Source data
*** Block opens ***
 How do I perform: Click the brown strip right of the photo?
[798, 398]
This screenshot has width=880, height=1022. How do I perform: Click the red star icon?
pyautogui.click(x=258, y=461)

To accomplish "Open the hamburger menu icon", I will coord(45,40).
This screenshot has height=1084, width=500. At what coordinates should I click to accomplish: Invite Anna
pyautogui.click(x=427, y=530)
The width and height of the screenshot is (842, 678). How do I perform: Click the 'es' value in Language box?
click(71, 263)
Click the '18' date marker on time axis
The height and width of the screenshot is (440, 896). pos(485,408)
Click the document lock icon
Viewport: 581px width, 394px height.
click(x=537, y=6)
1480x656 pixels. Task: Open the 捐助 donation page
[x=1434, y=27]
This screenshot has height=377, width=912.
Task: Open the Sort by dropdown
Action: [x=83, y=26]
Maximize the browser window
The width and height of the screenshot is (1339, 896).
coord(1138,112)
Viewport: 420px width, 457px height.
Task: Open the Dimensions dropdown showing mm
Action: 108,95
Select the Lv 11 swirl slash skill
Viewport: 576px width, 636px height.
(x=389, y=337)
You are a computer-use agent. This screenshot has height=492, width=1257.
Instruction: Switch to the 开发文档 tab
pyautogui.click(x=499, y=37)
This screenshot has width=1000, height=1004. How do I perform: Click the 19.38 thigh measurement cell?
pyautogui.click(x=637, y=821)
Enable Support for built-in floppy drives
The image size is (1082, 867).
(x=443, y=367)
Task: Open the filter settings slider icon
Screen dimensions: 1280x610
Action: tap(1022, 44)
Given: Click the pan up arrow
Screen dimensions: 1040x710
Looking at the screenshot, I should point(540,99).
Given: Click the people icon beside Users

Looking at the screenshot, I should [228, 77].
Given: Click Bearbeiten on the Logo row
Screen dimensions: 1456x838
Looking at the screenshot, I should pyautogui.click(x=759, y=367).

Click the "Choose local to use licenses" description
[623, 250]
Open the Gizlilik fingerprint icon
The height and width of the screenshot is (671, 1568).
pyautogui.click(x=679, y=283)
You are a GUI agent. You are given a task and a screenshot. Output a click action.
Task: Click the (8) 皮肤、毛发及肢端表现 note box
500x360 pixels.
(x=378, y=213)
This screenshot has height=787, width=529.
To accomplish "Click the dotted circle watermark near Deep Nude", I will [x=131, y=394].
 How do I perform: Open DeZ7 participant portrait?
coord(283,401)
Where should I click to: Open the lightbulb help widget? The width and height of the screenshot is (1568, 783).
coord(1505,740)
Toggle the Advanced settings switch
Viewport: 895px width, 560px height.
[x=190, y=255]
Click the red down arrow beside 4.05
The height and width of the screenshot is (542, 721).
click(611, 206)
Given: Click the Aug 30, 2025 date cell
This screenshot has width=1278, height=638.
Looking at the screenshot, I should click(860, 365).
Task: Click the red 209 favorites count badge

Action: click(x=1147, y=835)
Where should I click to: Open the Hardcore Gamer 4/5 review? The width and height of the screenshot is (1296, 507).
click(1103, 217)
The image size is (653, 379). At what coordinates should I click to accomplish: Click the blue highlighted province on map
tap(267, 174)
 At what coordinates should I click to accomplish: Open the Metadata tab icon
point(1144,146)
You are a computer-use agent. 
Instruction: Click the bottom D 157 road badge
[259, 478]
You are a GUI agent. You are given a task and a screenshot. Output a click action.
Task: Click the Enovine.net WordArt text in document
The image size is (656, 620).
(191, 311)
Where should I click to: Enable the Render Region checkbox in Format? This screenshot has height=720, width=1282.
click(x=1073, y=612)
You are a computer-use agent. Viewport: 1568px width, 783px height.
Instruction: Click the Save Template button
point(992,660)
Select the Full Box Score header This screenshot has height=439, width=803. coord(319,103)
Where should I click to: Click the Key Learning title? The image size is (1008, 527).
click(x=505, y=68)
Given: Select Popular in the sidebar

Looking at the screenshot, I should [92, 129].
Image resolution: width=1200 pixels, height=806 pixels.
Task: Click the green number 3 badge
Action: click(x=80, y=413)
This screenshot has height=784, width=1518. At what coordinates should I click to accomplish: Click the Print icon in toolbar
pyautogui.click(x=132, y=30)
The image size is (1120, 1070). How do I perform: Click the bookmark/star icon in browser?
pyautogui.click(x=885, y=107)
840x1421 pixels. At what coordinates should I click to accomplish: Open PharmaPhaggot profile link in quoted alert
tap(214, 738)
*** Block closes ***
Write all of the records out again exactly.

 How do I perform: Click the brown strip right of the photo?
[798, 398]
This screenshot has width=880, height=1022. How do I perform: Click the red star icon?
pyautogui.click(x=258, y=461)

To accomplish "Open the hamburger menu icon", I will coord(45,40).
This screenshot has height=1084, width=500. At what coordinates should I click to accomplish: Invite Anna
pyautogui.click(x=427, y=530)
The width and height of the screenshot is (842, 678). How do I perform: Click the 'es' value in Language box?
click(71, 263)
Click the '18' date marker on time axis
The height and width of the screenshot is (440, 896). pos(485,408)
Click the document lock icon
Viewport: 581px width, 394px height.
click(x=537, y=6)
1480x656 pixels. Task: Open the 捐助 donation page
[x=1434, y=27]
This screenshot has height=377, width=912.
Task: Open the Sort by dropdown
Action: [x=83, y=26]
Maximize the browser window
The width and height of the screenshot is (1339, 896).
coord(1138,112)
Viewport: 420px width, 457px height.
Task: Open the Dimensions dropdown showing mm
Action: 108,95
Select the Lv 11 swirl slash skill
Viewport: 576px width, 636px height.
(x=389, y=337)
You are a computer-use agent. This screenshot has height=492, width=1257.
Instruction: Switch to the 开发文档 tab
pyautogui.click(x=499, y=37)
This screenshot has width=1000, height=1004. How do I perform: Click the 19.38 thigh measurement cell?
pyautogui.click(x=637, y=821)
Enable Support for built-in floppy drives
The image size is (1082, 867).
(x=443, y=367)
Task: Open the filter settings slider icon
Screen dimensions: 1280x610
Action: tap(1022, 44)
Given: Click the pan up arrow
Screen dimensions: 1040x710
Looking at the screenshot, I should point(540,99).
Given: Click the people icon beside Users

Looking at the screenshot, I should [228, 77].
Given: Click Bearbeiten on the Logo row
Screen dimensions: 1456x838
Looking at the screenshot, I should pyautogui.click(x=759, y=367).

Click the "Choose local to use licenses" description
[623, 250]
Open the Gizlilik fingerprint icon
The height and width of the screenshot is (671, 1568).
pyautogui.click(x=679, y=283)
You are a GUI agent. You are given a task and a screenshot. Output a click action.
Task: Click the (8) 皮肤、毛发及肢端表现 note box
500x360 pixels.
(x=378, y=213)
This screenshot has height=787, width=529.
To accomplish "Click the dotted circle watermark near Deep Nude", I will [x=131, y=394].
 How do I perform: Open DeZ7 participant portrait?
coord(283,401)
Where should I click to: Open the lightbulb help widget? The width and height of the screenshot is (1568, 783).
coord(1505,740)
Toggle the Advanced settings switch
Viewport: 895px width, 560px height.
[x=190, y=255]
Click the red down arrow beside 4.05
The height and width of the screenshot is (542, 721).
click(611, 206)
Given: Click the Aug 30, 2025 date cell
This screenshot has width=1278, height=638.
Looking at the screenshot, I should click(860, 365).
Task: Click the red 209 favorites count badge

Action: click(x=1147, y=835)
Where should I click to: Open the Hardcore Gamer 4/5 review? The width and height of the screenshot is (1296, 507).
click(1103, 217)
The image size is (653, 379). At what coordinates should I click to accomplish: Click the blue highlighted province on map
tap(267, 174)
 At what coordinates should I click to accomplish: Open the Metadata tab icon
point(1144,146)
You are a computer-use agent. 
Instruction: Click the bottom D 157 road badge
[259, 478]
You are a GUI agent. You are given a task and a screenshot. Output a click action.
Task: Click the Enovine.net WordArt text in document
The image size is (656, 620).
(191, 311)
Where should I click to: Enable the Render Region checkbox in Format? This screenshot has height=720, width=1282.
click(x=1073, y=612)
You are a computer-use agent. Viewport: 1568px width, 783px height.
Instruction: Click the Save Template button
point(992,660)
Select the Full Box Score header This screenshot has height=439, width=803. coord(319,103)
Where should I click to: Click the Key Learning title? The image size is (1008, 527).
click(x=505, y=68)
Given: Select Popular in the sidebar

Looking at the screenshot, I should [92, 129].
Image resolution: width=1200 pixels, height=806 pixels.
Task: Click the green number 3 badge
Action: click(x=80, y=413)
This screenshot has height=784, width=1518. At what coordinates should I click to accomplish: Click the Print icon in toolbar
pyautogui.click(x=132, y=30)
The image size is (1120, 1070). How do I perform: Click the bookmark/star icon in browser?
pyautogui.click(x=885, y=107)
840x1421 pixels. At what coordinates should I click to accomplish: Open PharmaPhaggot profile link in quoted alert
tap(214, 738)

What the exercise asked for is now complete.